Naturnahe Wiesen stecken voller Leben, doch zu frühes und zu häufiges Mähen macht vielen Insekten und anderen Tieren das Leben schwer. Tierfreundliche Wiesenpflege in Kommunen, Privatgärten und in der Landwirtschaft leistet einen wichtigen Beitrag zum Erhalt der Artenvielfalt.
Generell führt eine erhöhte Vielfalt an Pflanzen zu einer Erhöhung der Insektenvielfalt. Das konnten Studien der Uni Tübingen zeigen. Den Blühaspekt einer Fläche zu fördern, ist jedoch nicht automatisch eine insektenorientierte Pflege...
Wiesen müssen gemäht werden, um sie als Lebensraum für eine artenreiche Pflanzen- und Tierwelt zu erhalten.

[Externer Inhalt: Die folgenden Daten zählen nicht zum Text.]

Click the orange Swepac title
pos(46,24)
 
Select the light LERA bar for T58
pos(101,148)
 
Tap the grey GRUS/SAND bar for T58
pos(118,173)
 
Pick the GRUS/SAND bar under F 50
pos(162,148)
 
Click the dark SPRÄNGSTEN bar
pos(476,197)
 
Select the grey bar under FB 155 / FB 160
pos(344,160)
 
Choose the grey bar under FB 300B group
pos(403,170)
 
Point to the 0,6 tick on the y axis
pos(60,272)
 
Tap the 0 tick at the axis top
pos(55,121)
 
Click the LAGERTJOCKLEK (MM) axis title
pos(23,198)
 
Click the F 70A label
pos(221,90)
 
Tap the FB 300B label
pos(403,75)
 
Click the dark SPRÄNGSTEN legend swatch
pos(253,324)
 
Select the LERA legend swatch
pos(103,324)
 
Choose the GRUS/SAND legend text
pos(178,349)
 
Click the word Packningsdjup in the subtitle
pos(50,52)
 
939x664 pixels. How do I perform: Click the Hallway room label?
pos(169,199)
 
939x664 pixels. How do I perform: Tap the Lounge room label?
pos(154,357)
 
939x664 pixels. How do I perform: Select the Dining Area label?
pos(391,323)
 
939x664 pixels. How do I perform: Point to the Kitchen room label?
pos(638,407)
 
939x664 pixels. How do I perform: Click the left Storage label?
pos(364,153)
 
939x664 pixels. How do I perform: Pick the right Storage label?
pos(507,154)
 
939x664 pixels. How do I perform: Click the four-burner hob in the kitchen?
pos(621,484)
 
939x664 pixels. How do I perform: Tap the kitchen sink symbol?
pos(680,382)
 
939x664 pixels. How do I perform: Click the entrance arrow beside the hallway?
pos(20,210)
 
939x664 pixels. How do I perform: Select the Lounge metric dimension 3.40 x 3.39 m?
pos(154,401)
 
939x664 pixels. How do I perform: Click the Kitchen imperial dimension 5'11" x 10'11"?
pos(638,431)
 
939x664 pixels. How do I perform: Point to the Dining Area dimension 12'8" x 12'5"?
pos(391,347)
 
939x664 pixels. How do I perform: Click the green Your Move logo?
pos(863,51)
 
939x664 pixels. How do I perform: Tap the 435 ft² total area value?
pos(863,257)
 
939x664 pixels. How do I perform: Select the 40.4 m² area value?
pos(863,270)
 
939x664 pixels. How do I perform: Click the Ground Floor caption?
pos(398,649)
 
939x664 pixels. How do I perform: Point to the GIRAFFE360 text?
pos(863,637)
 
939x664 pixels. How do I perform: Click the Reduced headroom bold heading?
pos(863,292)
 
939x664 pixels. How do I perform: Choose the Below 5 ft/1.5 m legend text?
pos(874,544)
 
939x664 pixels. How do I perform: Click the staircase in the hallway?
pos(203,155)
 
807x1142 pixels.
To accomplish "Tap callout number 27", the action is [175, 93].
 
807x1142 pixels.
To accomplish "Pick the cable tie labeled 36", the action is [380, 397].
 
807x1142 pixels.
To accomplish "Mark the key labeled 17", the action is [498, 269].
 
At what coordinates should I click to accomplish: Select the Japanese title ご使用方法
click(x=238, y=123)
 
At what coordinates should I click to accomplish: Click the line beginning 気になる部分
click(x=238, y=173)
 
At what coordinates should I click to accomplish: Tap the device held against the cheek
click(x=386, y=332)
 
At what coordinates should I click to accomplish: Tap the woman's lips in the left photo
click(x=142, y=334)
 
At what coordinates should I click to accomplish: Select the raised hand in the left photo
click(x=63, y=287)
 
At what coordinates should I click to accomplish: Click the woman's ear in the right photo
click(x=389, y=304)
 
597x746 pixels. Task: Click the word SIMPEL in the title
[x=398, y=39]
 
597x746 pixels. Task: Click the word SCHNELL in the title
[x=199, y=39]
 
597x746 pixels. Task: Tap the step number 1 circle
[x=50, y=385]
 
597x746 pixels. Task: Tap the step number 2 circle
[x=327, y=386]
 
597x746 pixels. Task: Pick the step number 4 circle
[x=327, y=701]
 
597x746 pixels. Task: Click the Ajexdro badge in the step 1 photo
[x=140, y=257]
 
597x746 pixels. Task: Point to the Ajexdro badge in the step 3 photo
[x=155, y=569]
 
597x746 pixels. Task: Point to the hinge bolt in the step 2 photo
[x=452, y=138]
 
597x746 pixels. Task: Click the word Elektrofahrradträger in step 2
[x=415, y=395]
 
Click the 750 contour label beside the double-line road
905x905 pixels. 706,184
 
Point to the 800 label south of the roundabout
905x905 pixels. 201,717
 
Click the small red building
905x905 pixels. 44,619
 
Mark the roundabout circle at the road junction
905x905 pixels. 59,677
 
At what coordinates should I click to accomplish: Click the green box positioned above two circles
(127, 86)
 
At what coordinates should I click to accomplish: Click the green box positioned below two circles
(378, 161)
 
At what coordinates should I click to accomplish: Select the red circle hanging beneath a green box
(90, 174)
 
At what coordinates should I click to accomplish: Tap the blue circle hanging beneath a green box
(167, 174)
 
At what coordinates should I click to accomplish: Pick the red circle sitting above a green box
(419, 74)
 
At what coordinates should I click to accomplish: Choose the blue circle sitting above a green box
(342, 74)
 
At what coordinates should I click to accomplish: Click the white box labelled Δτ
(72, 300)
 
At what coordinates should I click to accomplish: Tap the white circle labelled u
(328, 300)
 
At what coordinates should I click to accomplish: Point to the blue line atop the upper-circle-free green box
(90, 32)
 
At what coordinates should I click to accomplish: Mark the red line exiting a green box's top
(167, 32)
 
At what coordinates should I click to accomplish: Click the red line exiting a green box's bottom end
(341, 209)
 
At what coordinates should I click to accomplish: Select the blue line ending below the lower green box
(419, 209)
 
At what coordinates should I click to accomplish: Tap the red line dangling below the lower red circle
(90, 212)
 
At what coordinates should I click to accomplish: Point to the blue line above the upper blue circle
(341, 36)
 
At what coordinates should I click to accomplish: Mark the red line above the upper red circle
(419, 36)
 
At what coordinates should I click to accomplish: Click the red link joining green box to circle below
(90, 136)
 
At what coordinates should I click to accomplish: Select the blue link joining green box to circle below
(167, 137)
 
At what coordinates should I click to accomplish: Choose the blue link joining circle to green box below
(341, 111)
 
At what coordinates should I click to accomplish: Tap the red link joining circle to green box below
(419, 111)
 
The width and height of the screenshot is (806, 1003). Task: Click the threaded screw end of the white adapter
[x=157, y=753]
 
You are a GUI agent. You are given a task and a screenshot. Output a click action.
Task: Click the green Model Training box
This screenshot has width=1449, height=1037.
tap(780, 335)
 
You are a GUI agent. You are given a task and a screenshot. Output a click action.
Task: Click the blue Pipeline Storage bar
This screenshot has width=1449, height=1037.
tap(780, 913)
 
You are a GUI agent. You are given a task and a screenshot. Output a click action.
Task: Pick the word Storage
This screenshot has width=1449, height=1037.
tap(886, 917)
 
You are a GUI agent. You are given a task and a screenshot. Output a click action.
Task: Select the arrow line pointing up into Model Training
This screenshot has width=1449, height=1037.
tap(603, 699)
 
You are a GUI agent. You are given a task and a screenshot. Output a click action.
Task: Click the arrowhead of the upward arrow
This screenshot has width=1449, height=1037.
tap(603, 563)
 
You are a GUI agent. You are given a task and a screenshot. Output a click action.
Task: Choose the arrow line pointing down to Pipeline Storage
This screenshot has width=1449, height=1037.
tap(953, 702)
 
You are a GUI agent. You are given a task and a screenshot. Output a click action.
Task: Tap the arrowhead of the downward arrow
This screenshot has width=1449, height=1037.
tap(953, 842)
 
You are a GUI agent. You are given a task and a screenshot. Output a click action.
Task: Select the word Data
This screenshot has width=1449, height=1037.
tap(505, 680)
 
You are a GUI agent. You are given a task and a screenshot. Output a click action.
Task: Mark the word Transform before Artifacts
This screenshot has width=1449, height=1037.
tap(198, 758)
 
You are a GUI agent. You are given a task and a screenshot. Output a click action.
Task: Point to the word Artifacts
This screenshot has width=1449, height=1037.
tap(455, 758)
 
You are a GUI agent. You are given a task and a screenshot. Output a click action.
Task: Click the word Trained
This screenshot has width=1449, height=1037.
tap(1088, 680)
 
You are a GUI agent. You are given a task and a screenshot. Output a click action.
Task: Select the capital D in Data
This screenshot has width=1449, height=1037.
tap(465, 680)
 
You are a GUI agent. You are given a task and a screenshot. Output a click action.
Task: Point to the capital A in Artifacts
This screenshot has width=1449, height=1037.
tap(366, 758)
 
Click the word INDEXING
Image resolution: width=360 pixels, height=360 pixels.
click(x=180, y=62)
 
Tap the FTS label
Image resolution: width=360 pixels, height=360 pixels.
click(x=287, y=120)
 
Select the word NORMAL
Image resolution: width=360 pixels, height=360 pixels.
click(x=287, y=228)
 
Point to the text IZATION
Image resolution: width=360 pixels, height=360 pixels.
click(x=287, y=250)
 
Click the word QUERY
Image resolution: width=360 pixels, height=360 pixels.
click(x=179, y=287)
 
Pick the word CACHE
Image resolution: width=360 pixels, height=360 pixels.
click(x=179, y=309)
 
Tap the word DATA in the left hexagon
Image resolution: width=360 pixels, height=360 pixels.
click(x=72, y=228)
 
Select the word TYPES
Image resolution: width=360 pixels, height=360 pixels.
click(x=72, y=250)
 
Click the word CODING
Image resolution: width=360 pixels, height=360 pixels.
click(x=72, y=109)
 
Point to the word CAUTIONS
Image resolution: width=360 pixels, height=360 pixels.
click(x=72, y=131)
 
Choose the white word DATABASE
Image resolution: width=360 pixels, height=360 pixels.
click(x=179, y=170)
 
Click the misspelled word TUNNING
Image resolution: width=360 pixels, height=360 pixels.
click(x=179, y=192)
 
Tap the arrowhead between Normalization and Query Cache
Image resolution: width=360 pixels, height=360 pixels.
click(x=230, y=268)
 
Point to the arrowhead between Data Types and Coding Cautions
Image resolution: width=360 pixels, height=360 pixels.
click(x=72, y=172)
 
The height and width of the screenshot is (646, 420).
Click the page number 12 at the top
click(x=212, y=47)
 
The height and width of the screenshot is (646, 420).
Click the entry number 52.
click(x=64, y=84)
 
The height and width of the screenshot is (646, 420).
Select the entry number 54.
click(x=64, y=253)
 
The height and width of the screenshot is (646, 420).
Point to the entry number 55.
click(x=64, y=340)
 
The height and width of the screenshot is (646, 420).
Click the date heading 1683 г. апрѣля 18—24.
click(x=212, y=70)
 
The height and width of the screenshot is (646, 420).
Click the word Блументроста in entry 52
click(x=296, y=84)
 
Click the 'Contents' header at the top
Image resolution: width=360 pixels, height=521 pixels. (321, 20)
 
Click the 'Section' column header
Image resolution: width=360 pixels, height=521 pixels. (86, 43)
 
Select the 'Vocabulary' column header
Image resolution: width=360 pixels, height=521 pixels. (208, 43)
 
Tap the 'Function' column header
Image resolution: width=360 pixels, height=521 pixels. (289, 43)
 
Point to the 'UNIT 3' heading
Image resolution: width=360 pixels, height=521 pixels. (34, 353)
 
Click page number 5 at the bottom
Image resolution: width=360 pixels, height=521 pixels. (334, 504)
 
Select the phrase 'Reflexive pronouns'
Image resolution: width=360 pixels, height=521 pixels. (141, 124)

Wird eine artenreiche Blumenwiese nie gemäht, übernehmen bald Gräser und andere schnell wachsende Pflanzen die Oberhand. Sie nehmen viel Platz ein - andere Arten haben das Nachsehen. Ihr dichtes Wachstum verhindert, dass Licht auf den Boden gelangt. Erst durch das Mähen bekommen auch einjährige und langsam wachsende Pflanzen ihre Chance auf lebensnotwendiges Sonnenlicht und Platz zum Gedeihen. Zudem wachsen Pflanzen nach dem Mähen oft kräftiger nach und bringen schneller wieder neue Blüten hervor. Bleibt eine Wiese über längere Zeit unberührt, wird sie durch natürliche Sukzession zu Buschland und schließlich zu Wald.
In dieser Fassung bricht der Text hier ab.